• [What the task asks]:
Leave out the pictures and copy each record below exactly.

---- Available data

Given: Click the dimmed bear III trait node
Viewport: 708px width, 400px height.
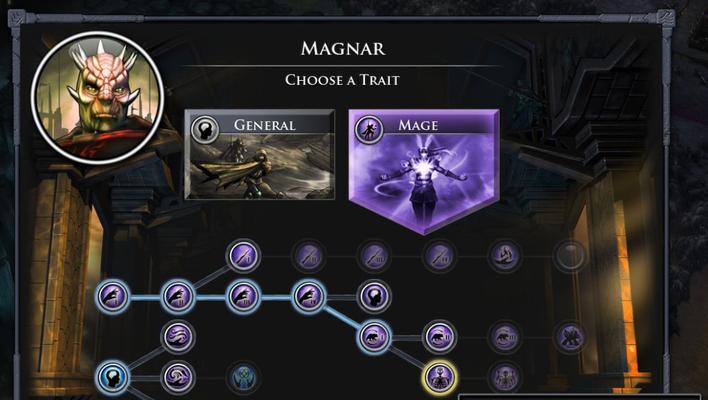Looking at the screenshot, I should tap(505, 337).
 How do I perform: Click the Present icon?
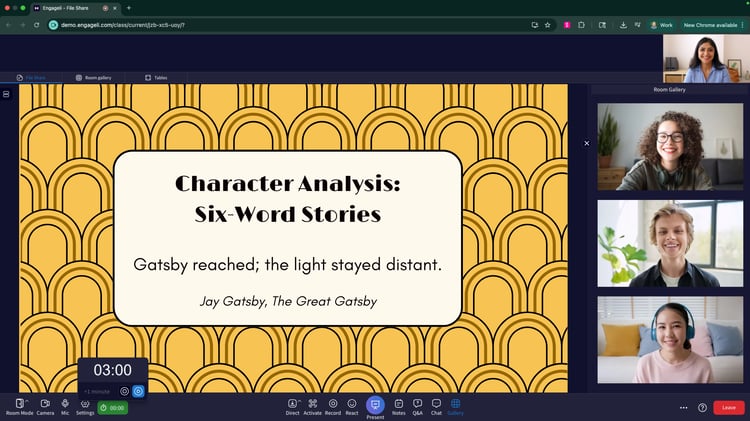point(375,404)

--------

• [Finished task]:
Given: Click the dimmed bear III trait node
Viewport: 708px width, 400px height.
Looking at the screenshot, I should tap(505, 337).
 How do I perform: Click the Present icon?
point(375,404)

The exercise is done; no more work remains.